_EXERCISE INSTRUCTIONS_:
The lines to transcribe begin with the one containing "Image resolution: width=1024" and end with the last line below; reproduce them exactly, without the pictures.

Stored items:

▼

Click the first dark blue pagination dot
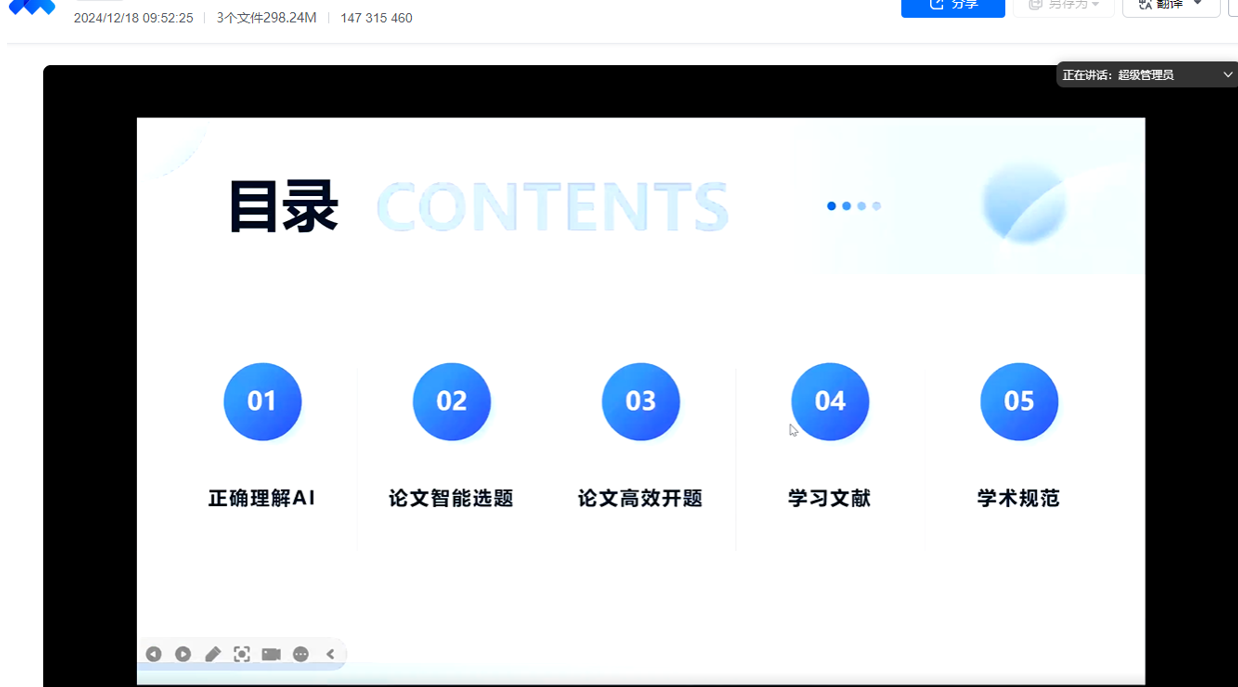The height and width of the screenshot is (687, 1238). tap(831, 206)
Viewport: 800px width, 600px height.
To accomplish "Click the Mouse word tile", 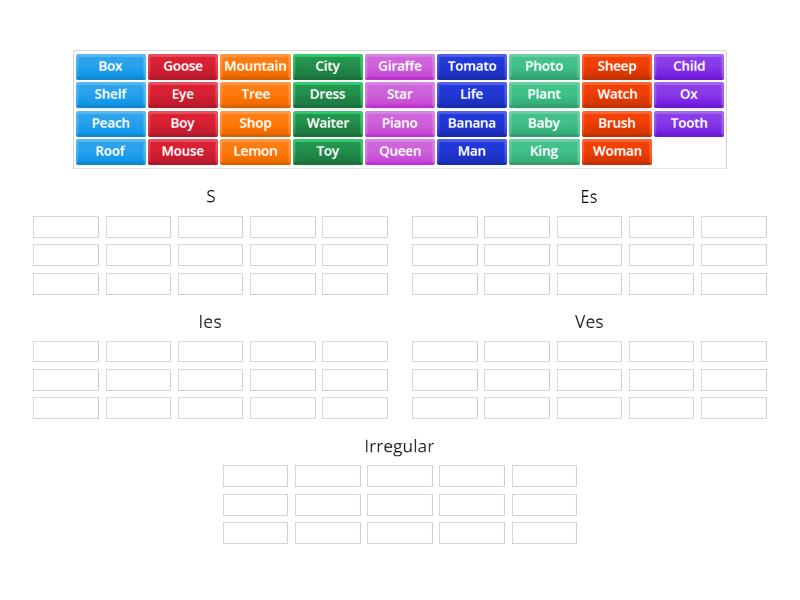I will [183, 152].
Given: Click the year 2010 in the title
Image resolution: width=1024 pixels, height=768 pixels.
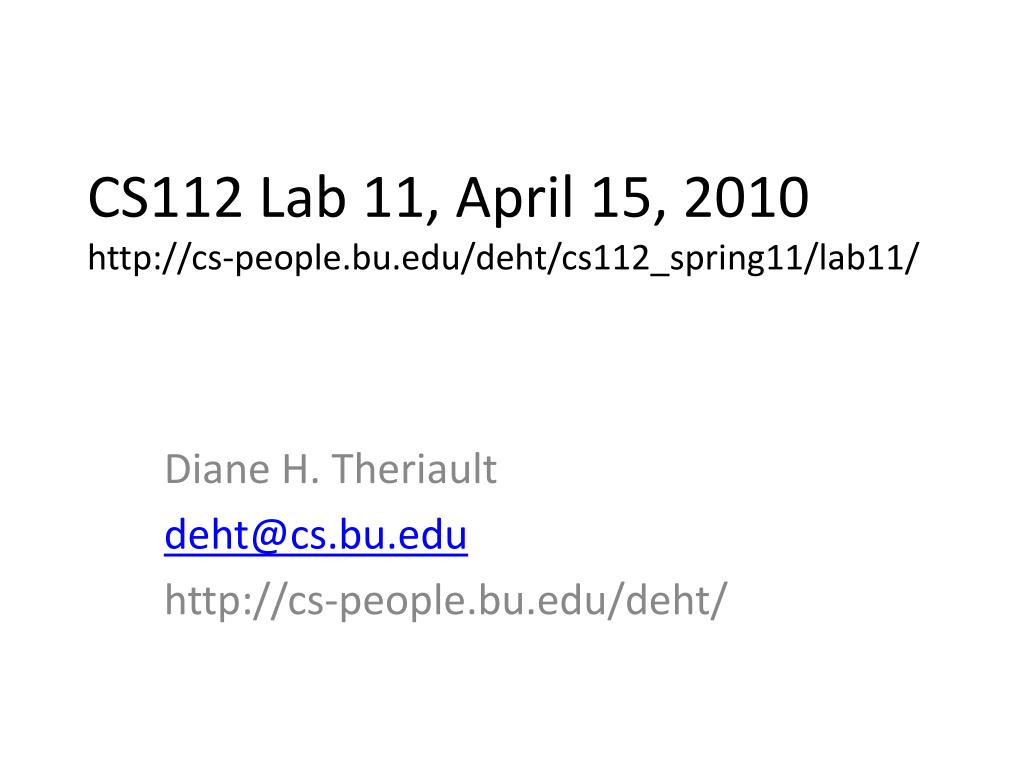Looking at the screenshot, I should (x=746, y=198).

▲

_RESPONSE AREA_:
Image resolution: width=1024 pixels, height=768 pixels.
Looking at the screenshot, I should (x=746, y=198).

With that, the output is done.